TO DO: Return the lines of the material below exactly, beginning with the line that has "The image size is (900, 720)." in it and finishing with the line that has "The height and" in it. Leave all pictures aside.
____ INPUT
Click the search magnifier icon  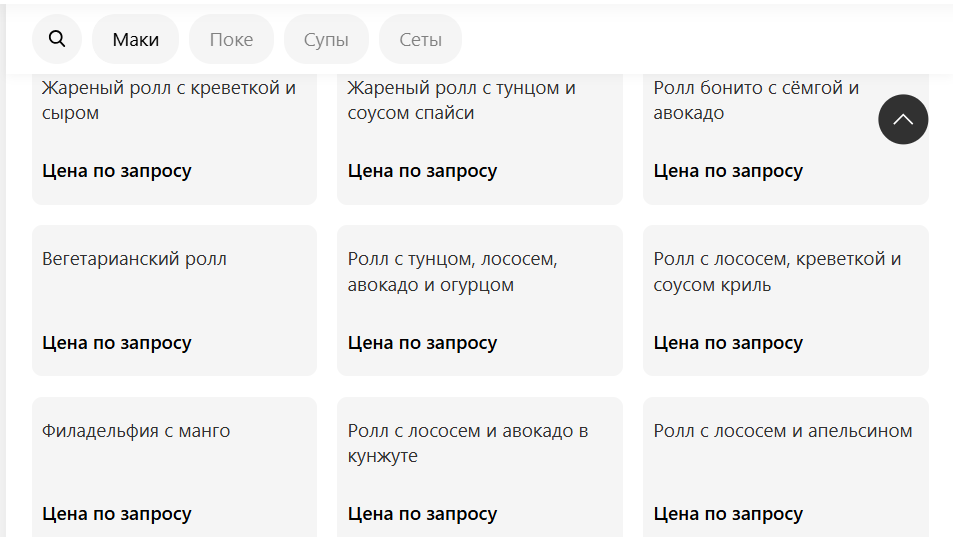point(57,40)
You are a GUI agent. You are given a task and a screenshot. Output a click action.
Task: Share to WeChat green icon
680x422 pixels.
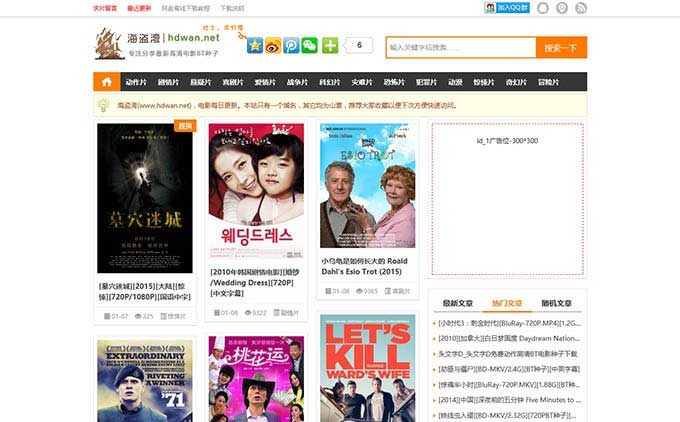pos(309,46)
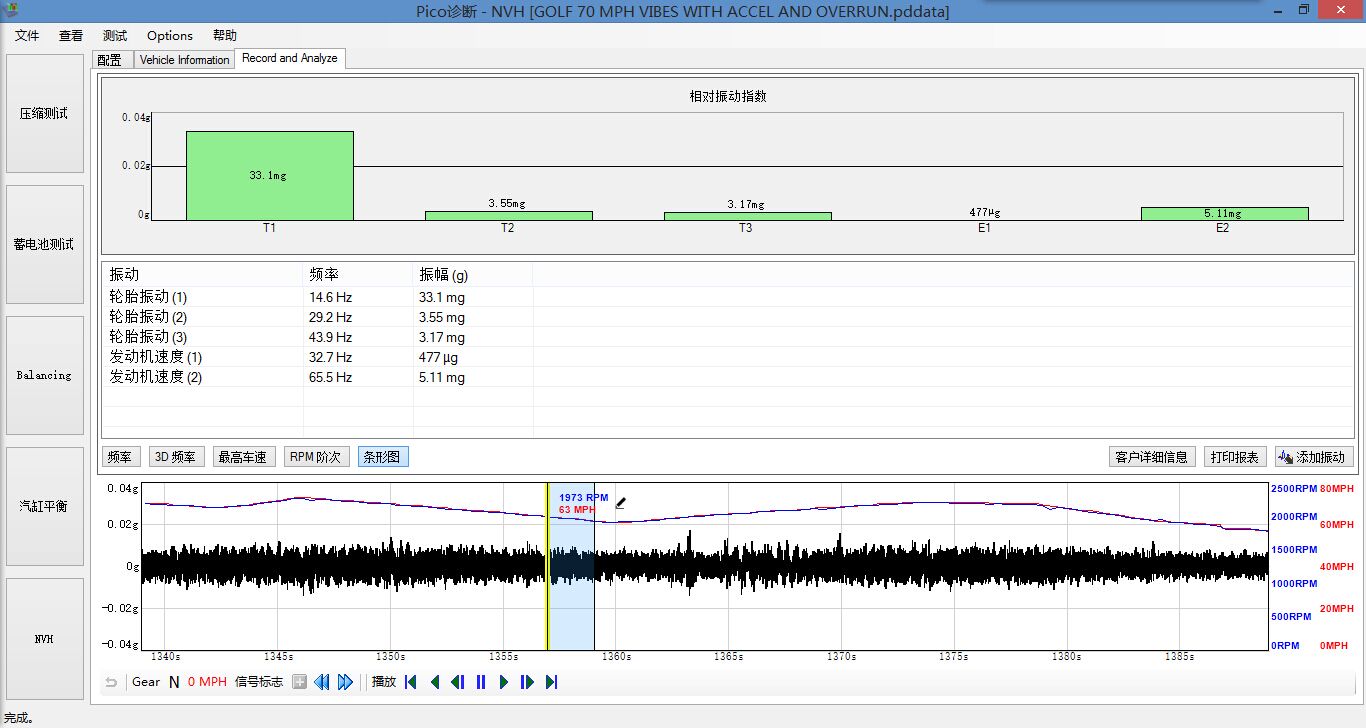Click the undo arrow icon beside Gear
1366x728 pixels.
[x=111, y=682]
________
____ INPUT
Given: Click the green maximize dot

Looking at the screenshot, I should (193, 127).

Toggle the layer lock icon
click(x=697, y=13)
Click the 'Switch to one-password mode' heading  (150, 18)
________
____ INPUT
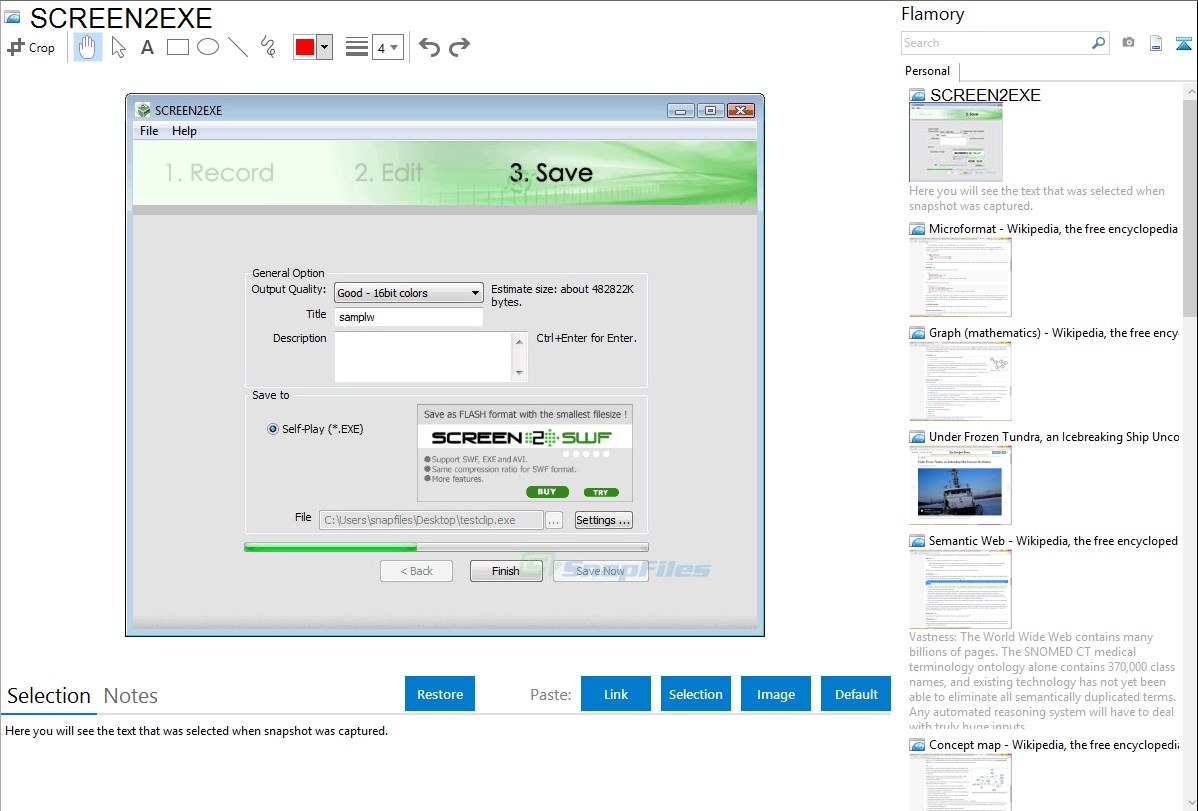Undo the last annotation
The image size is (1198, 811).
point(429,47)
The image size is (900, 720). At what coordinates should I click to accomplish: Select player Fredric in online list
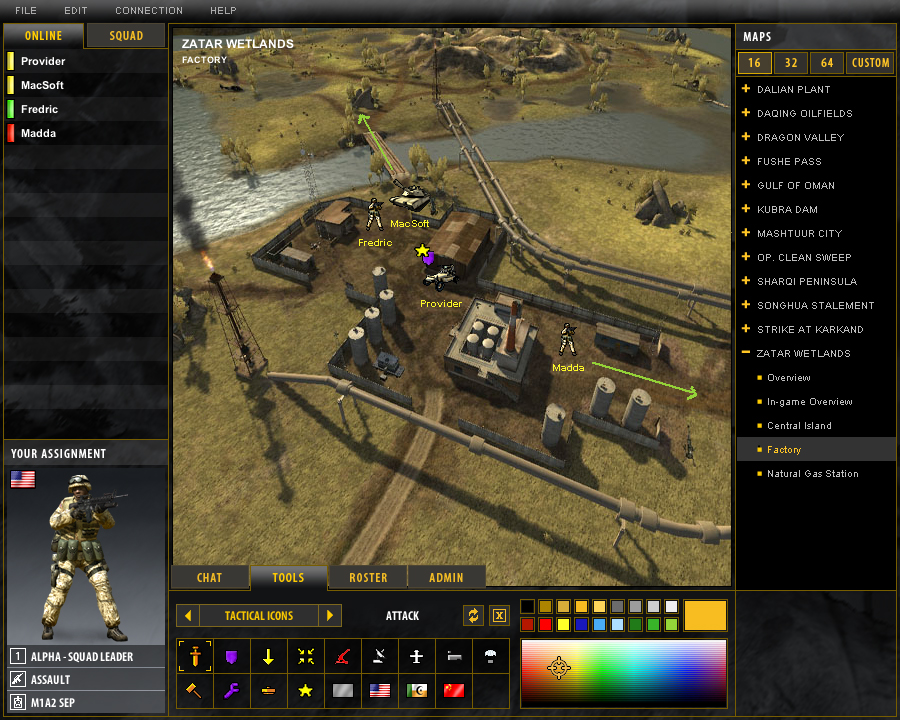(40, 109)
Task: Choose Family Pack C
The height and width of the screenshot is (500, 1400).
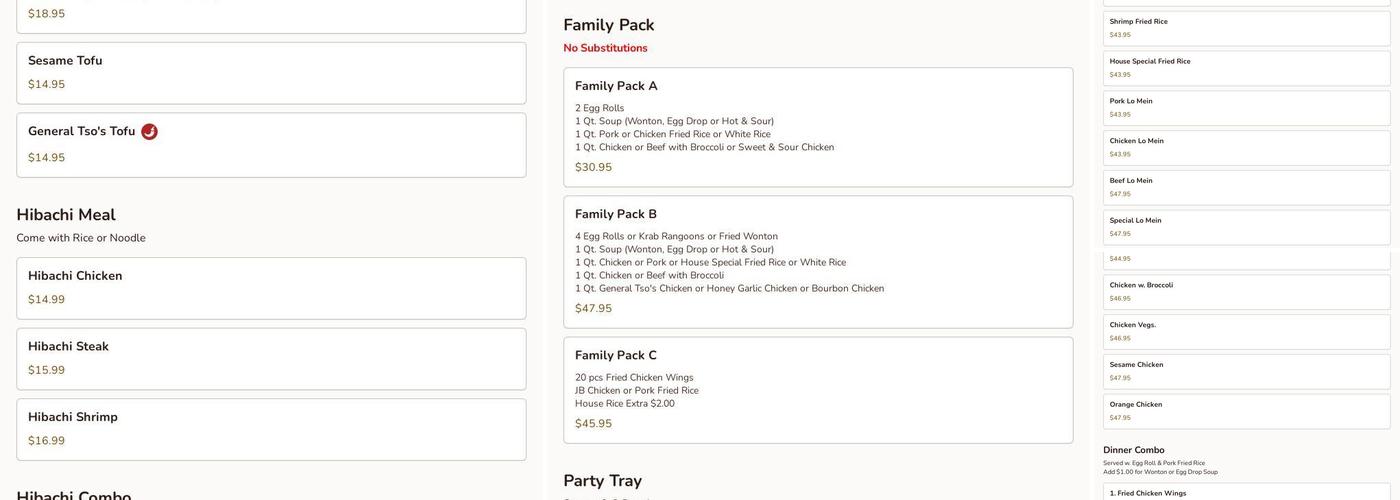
________
SOLVED EXERCISE:
The image size is (900, 720). At what coordinates should I click to accomplish: Select player Fredric in online list
(40, 109)
Task: Choose Family Pack C
The height and width of the screenshot is (500, 1400).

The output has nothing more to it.